When Equifax was broken into late last year — one of the biggest security breaches in recent history — Fletcher Heisler wanted to make sure security engineers got to know exactly what happened right away, and how to fix it.
That’s part of the goal of Hunter2, a new online learning platform for security engineers that’s designed to teach them how to handle these kinds of breaches in a more hands-on way. Hunter2 aims to spin up training labs centered around real-world scenarios to teach engineers exactly why something broke in a web app, and how to fix it. Engineers work through responsive web apps, which are spun up on a fully functional server, that include some scenarios built off of real-world events — like the Equifax hack. It’s essentially like a game, where they try to break it and fix it, except it isn’t happening quite in the real world. Hunter2 is launching out of Y Combinator’s winter 2018 class.
“We try to keep every lesson in the context of what’s happening in the industry and what’s happening in the wild,” Heisler said. “We spin up a lab in 20 minutes that perfectly replicates the vulnerability. Engineers can get hands on practice. We train them — here’s what happens, here’s what they should have done, here are the best practices that should have been followed and gonna patch the code. It’s one thing to teach a topic in the abstract and say, beware of SQL injection, it’s another to tie this to something that’s happened.”
Hunter2 was in some ways born as a response to training programs for engineers within companies where they check in for a few hours every year to ensure that they are somewhat up-to-date with the current security environment on the Web. But as development languages continue to evolve rapidly and new frameworks like NodeJS become more and more popular, these programs are sometimes finding themselves in catch-up mode, Heisler said. That, and the approach needs to be more hands-on, rather than just a typical video class.
Engineers then go through a number of challenges to identify their strengths and weaknesses. If they run into problems, they go more in depth into the skills where they need some work. Think of it like the sorts of compliance training you might need for larger organizations, except it’s a routine check-in on making sure you know all the right skills in order to deal with issues as they arise.
There are plenty of industries that need to be more conscious about security, like healthcare for example, and need to make sure their engineers are trained and ready for new scenarios as they emerge. Hunter2 aims to be a sort of ramp-up for joining those companies, and one an engineer will check back in for a couple of hours every month to make sure they’re still working those muscles, so to speak. Companies can customize the content they are seeing with their own kinds of vulnerabilities, and Hunter2 helps create content for them for their engineers to work through.
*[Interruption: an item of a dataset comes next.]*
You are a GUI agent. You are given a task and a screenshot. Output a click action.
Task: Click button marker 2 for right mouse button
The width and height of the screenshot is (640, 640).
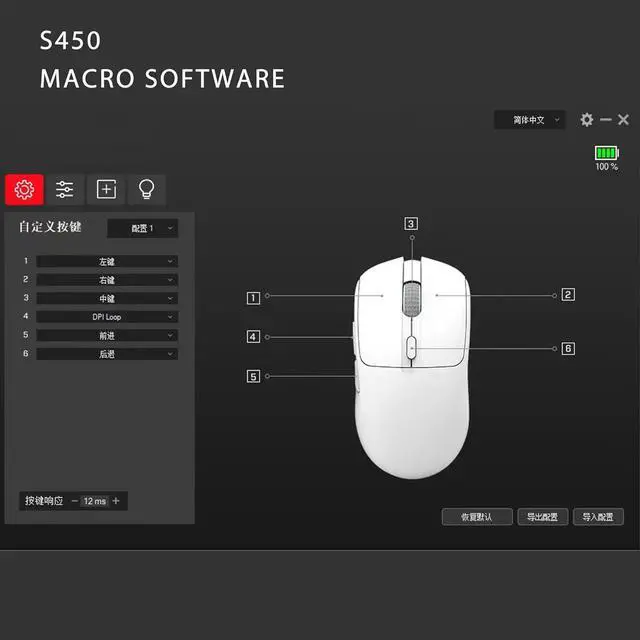(567, 295)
“[We have a problem with] traditional training because it’s based in slide decks and videos is a lot harder to update,” Heisler said. “It takes a lot of time to keep up to date with new tech. Its not like were gonna miraculously create half a million cyber security experts in the next year or two. What we can do is teach those basic skills to a number of people who are becoming not just developers but tech workers in general. That’ll become a much more fundamental piece of every role in the next couple years. That way we can save a lot of time and money upfront by giving those security skills to the right people working in tech or getting into tech but bringing the right mindsets.”
That idea of teaching in a simulated or more hands-on environment is an area that’s gathering more and more interest. If you look at sites like Codecademy, there are some places that are trying to focus on the do rather than the watch in order to teach people how to code and start dealing with more real-world scenarios.
After all, if you’re in the process of learning how to program, one of the pieces of advice people will give you is probably “go work on a project” — and that kind of freezing up to figure out what kind of a project can be a big barrier to entry to learn how to apply those skills. Hunter2 aims to build its own virtual environment to handle these kinds of scenarios, rather than just simulations, in order to offer its own flavor of how to teach how to handle these problems.
“You don’t actually have the full control over your access what we’ve done is put lessons on the left and a server on the right,” Heisler said. “There are a couple similar platforms but they sill simulate access. The difference is there’s time for hands on keyboard training. Having time to exploit or patch seems to be the right way to teach the lessons hand on. I think a lot of security education coming from traditional security is coming from the fact or academic spaces that.”